January 28th, 2014
What Bowel Prep for the Sensitive Stomach?
Although it is clear that split-dose polyethylene glycol (PEG), our first-line bowel prep, provides the optimal bowel cleansing for colonoscopy, many of my patients find it difficult or even impossible to tolerate this solution (i.e., due to vomiting). Although alternatives such as Gatorade/Miralax, with or without magnesium citrate and Dulcolax, are used by many endoscopy units, these also do not work for some of my patients.
So, what approach are you taking to bowel prep for your patients with sensitive stomachs?
Specifically…
- What do you use for bowel prep in patients intolerant of standard PEG-based preps?
- What is your success rate in avoiding vomiting during this alternative prep?
- Do you ever prophylactically treat with anti-emetics before starting a prep?

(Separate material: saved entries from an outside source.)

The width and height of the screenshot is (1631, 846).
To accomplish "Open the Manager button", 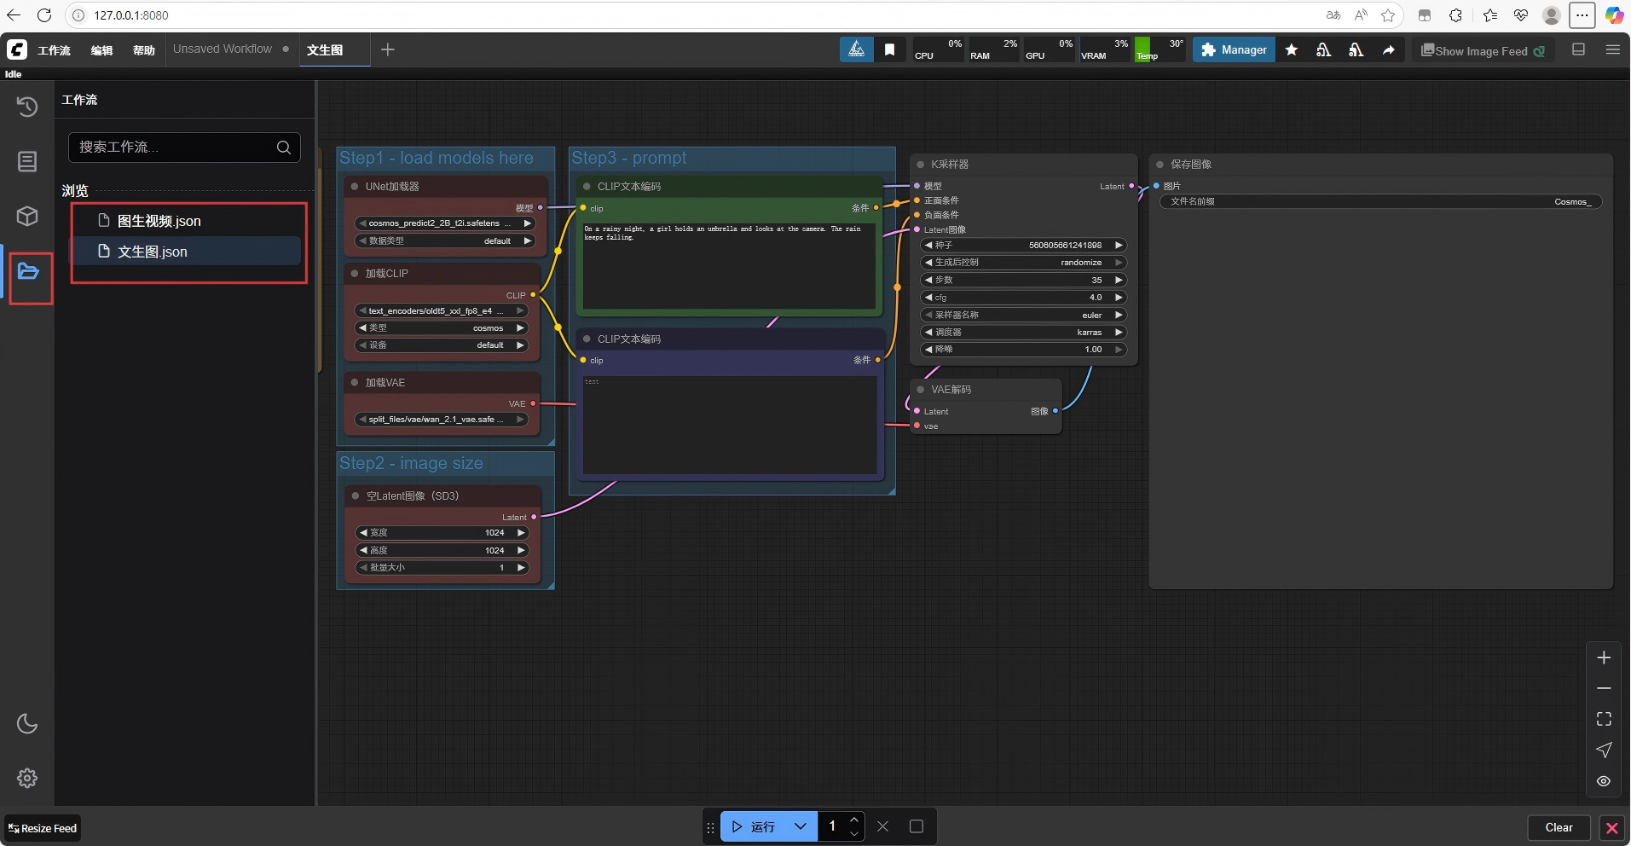I will click(1234, 49).
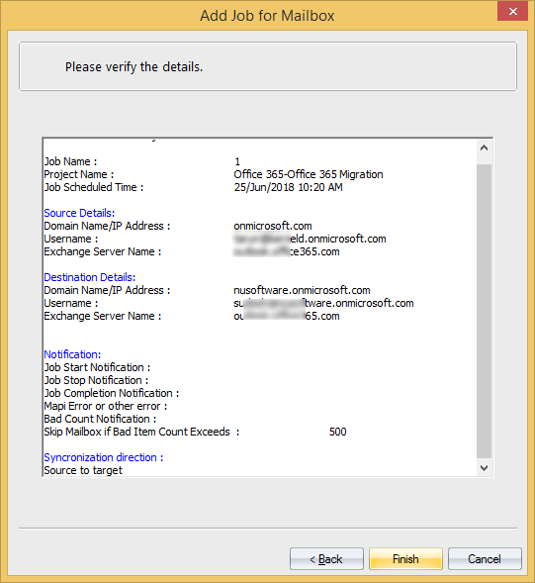This screenshot has height=583, width=535.
Task: Click the Mapi Error or other error line
Action: [x=106, y=406]
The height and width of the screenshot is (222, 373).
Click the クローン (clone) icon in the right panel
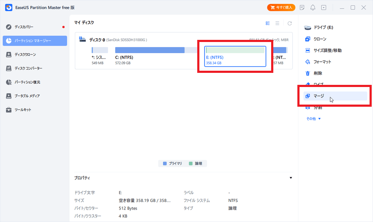pos(308,39)
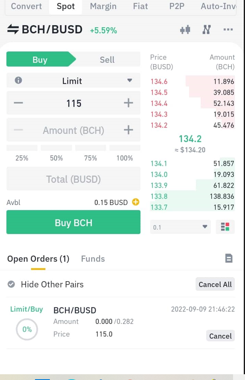Click the Total (BUSD) input field
This screenshot has height=380, width=245.
coord(73,179)
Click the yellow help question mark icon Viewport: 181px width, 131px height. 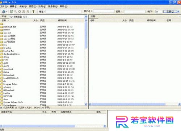click(33, 12)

I give ALL my patients a low residue diet for breakfast, lunch and dinner the day before, based on a 2010 study in Endoscopy, published by Soweid et al. This helps reduce n/v and crumming stomach from being on clears only the day before. Then I prefer a 2L split prep, 1 L and 1 L. It’s not so bad. Pts LOVE eating the day before, and my preps have never been better!
I would check for infectious gastritis beforehand with H. pylori antibody (IgG) and, if a significant titer, treat the infection. There are too many false negative exams with the gastric biopsy from PPI use. The H. pylori stool and breath tests are too expensive and may miss some who are IgG+. Or just treat empirically with a four drug protocol.

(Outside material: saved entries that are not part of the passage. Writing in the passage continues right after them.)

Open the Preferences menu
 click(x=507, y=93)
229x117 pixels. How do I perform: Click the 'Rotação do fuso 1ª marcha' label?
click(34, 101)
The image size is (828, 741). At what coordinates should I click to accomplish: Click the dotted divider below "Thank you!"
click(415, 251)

Osmo prep tablets in the split-dose manner has proven to be an excellent bowel cleansing agent for those who are liquid averse. All of the liquid preps, no matter how “seasoned” taste to a greater or lesser degree like motor oil.
I generally use split dosing PEG with prokinetics or use another solution with less volume (phosphosoda ou manitol). In specific cases I would suggest in hospital preparation.